Beim TV-Sender Puls 4 in Österreich gibt es nun eine Startup-Show: „2 Minuten, 2 Millionen“ lautet das Motto. Ein Startup definiert Puls 4 per Videobotschaft sinngemäß wie folgt: Ein Start-up hat ein rasantes Wachstum, aber weiß noch nicht, wie es Geld machen soll. Obwohl in dieser Definition auch viel Wahres steckt – ein erfolgreiches Geschäftsmodell z.B. muss sich meist über viele Jahre durch gezielte Iterationen entwickeln – so offenbart diese Aussage in Verbindung mit der neuen Show auch meiner Meinung nach eines der wesentlichen Probleme der Entrepreneurship-Landschaft im deutschsprachigen Raum: Nachdenken kommt später, vorher wird dick aufgetragen!

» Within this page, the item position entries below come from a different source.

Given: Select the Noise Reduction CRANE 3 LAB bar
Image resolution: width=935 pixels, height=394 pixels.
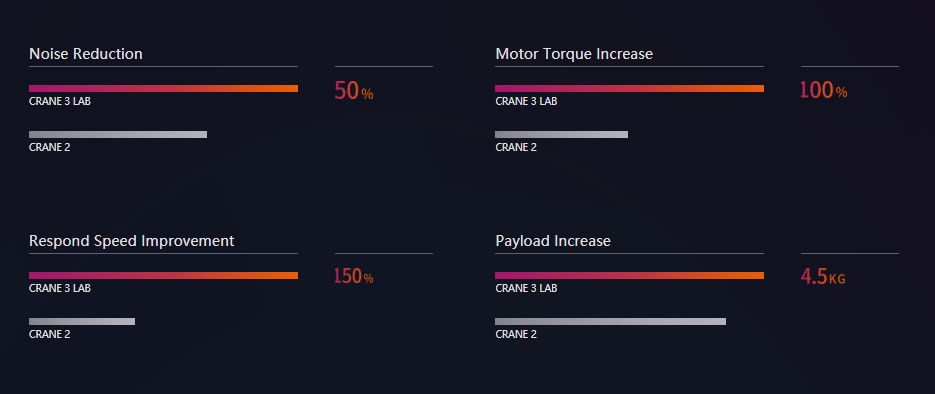Looking at the screenshot, I should (x=163, y=88).
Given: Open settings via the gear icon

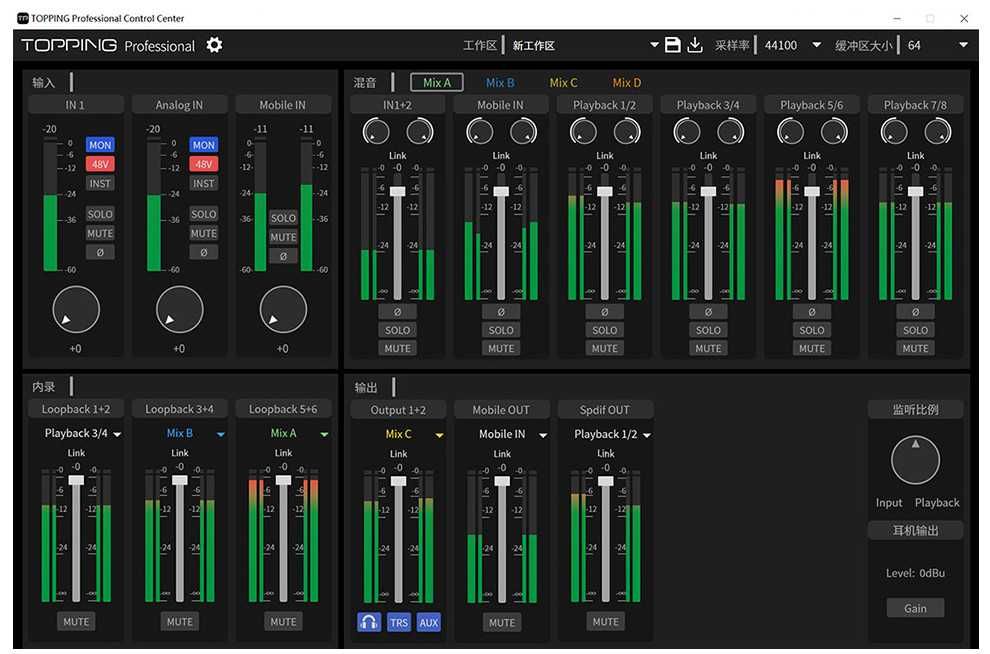Looking at the screenshot, I should click(x=214, y=45).
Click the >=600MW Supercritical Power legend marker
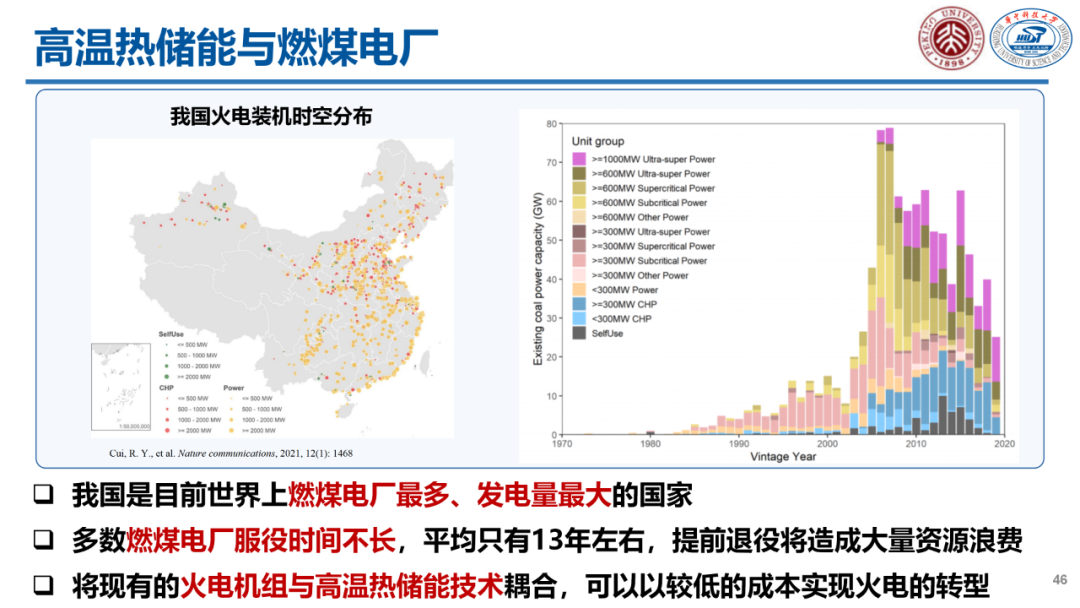 [580, 188]
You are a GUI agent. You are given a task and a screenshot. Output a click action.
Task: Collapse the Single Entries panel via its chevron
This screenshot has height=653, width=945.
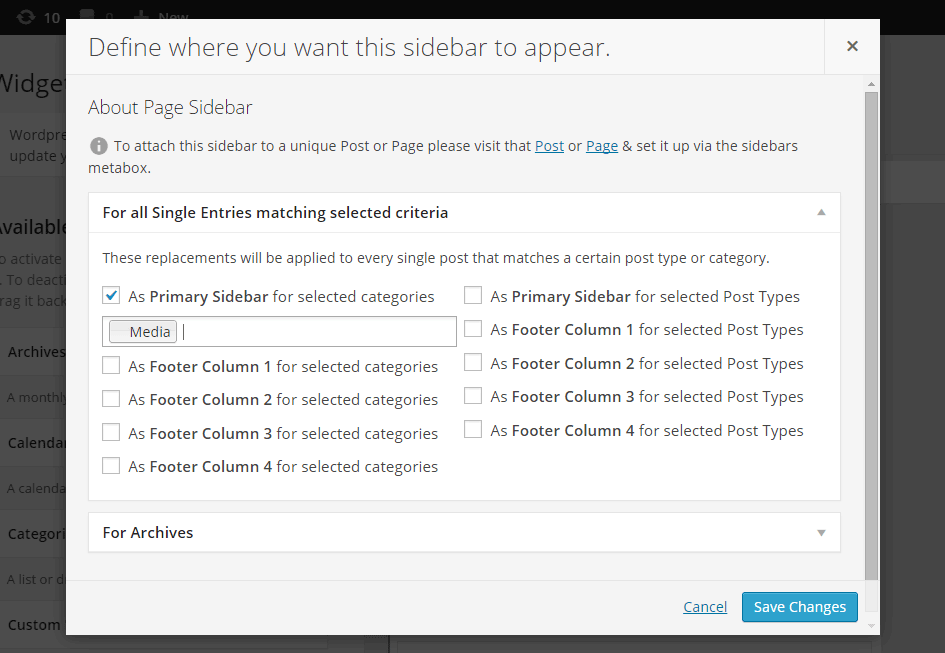(x=821, y=213)
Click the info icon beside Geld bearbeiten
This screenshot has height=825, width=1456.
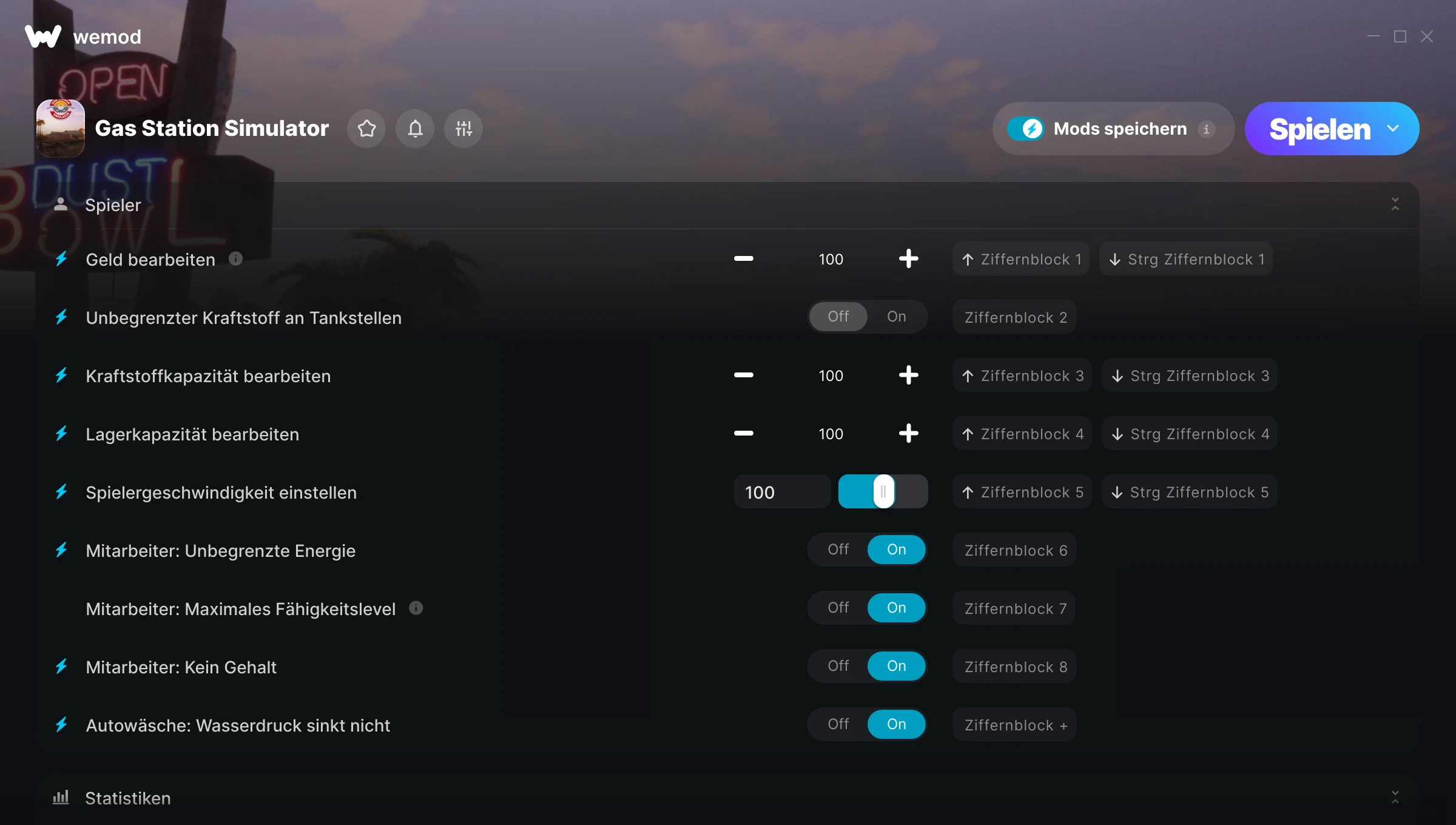(236, 259)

Seit das Internet Gründen stark vereinfacht hat sowie Medien, Politik und Gesellschaft das Thema Entrepreneurship wieder ins Scheinwerferlicht gerückt haben, werden immer mehr Leute verführt, die große Bühne zu betreten. Schneller Ruhm, schnelles Geld! So die Hoffnung der vielen Entrepreneurship Rock Stars, die ich entweder während meiner Zeit an der WU Wien begleitet oder beim aufmerksamen Beobachten der Gründer-Szene erlebt habe. Kurz mal geschaut, was Übersee funktioniert und dann das erstbeste Thema schnell gegründet. Ob es Sinn macht, sehen wir dann später. Für Nachdenken ist eh keine Zeit, der nächste Pitch vor VCs steht an.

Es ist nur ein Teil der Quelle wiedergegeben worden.